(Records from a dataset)
········

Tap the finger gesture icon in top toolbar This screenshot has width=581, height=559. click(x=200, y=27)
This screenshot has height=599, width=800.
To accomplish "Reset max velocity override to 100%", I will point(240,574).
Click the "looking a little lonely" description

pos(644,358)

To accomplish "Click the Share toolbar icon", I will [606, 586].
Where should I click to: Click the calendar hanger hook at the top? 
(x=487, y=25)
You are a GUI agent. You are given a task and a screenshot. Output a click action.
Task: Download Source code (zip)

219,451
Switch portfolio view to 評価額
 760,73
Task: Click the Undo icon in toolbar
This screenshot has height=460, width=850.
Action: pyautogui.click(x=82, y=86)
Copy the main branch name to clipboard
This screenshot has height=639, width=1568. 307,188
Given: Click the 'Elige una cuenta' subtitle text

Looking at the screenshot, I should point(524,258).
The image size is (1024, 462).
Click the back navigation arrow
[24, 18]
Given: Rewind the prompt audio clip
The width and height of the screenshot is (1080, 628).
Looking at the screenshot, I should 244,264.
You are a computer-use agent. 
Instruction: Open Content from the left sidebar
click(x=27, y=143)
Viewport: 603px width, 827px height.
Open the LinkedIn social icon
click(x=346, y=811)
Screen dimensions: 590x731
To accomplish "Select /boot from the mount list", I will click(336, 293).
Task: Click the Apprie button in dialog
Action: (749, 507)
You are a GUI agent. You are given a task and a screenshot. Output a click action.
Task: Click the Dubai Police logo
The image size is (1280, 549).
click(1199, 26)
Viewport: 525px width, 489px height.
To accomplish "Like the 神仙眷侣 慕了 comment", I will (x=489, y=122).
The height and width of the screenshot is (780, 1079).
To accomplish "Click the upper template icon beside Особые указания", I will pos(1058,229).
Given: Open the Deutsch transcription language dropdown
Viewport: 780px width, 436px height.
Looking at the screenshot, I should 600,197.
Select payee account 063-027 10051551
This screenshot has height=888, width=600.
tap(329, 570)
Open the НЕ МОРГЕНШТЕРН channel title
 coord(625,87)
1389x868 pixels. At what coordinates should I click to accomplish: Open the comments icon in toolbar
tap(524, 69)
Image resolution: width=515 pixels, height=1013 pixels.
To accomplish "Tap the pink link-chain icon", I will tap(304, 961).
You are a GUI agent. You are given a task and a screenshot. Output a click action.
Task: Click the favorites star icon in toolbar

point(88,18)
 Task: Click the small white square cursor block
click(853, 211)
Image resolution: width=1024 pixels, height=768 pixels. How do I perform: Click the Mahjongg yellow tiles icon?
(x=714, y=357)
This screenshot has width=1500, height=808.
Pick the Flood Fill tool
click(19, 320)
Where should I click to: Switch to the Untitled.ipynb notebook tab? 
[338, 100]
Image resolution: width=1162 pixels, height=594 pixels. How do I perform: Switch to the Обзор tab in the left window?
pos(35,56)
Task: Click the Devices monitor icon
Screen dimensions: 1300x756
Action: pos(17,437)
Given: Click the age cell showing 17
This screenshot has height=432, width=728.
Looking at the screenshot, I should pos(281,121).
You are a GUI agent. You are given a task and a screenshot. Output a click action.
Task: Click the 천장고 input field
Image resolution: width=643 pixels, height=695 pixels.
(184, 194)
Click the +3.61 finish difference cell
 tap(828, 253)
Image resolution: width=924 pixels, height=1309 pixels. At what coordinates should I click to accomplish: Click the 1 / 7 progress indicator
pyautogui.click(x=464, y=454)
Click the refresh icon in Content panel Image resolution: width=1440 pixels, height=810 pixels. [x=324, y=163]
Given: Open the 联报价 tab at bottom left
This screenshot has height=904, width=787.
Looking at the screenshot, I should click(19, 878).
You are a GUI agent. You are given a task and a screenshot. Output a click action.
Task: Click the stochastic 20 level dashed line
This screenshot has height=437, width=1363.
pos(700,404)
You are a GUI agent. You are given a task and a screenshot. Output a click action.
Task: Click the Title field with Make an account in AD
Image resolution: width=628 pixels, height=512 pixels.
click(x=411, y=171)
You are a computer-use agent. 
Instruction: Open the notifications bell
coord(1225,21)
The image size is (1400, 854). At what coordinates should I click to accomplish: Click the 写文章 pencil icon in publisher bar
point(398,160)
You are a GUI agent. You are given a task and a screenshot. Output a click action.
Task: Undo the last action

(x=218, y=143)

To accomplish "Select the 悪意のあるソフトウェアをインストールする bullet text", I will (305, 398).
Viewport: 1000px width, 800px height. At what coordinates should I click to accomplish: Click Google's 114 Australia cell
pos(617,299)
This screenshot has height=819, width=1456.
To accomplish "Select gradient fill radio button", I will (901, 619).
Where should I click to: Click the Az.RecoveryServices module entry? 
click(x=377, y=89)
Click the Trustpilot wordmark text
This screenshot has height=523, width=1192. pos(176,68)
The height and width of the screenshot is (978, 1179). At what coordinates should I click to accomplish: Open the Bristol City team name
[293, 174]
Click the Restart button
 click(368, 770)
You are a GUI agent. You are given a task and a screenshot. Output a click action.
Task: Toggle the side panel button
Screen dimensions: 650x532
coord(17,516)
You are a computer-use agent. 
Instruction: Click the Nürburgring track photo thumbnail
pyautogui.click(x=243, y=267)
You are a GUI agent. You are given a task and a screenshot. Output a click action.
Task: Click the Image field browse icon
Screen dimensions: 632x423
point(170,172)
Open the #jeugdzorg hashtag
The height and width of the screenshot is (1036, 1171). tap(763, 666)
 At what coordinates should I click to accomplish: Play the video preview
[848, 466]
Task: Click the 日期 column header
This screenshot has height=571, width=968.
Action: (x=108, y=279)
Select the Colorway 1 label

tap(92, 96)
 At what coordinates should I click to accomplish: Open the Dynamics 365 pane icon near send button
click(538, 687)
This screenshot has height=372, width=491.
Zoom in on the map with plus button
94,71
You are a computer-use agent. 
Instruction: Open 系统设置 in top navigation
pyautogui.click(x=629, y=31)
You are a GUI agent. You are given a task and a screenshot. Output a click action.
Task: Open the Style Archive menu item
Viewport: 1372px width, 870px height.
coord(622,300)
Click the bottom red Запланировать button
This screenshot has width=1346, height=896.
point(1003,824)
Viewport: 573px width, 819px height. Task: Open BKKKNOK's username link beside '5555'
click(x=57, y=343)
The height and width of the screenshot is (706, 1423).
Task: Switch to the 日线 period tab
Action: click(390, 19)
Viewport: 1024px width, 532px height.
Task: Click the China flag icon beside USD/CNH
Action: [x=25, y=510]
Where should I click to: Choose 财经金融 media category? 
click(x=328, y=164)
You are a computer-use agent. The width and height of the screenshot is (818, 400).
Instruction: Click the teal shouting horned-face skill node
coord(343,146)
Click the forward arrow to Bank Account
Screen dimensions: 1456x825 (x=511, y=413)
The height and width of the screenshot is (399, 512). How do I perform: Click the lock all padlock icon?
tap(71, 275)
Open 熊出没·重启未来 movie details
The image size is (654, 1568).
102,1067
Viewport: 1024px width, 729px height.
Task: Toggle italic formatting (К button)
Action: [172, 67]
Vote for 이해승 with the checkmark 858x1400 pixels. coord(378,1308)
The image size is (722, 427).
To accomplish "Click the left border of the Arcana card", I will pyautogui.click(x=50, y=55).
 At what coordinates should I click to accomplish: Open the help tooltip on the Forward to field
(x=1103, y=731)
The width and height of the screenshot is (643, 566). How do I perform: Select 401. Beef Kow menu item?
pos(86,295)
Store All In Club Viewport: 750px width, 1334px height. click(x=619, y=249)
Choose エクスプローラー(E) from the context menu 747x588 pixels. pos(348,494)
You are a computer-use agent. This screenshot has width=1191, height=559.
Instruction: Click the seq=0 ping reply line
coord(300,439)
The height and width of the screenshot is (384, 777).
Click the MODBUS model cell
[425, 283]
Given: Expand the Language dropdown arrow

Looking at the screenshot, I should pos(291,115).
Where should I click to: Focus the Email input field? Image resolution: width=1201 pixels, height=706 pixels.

········

**PROMPT**.
Retype only the stretch of lines above starting at the one with "The image size is (1280, 549)." and stopping at the one with "The height and width of the screenshot is (780, 1079).", exactly as written, with both kept.

**TASK ANSWER**.
The image size is (1280, 549).
click(1199, 26)
Viewport: 525px width, 489px height.
To accomplish "Like the 神仙眷侣 慕了 comment", I will (x=489, y=122).
The height and width of the screenshot is (780, 1079).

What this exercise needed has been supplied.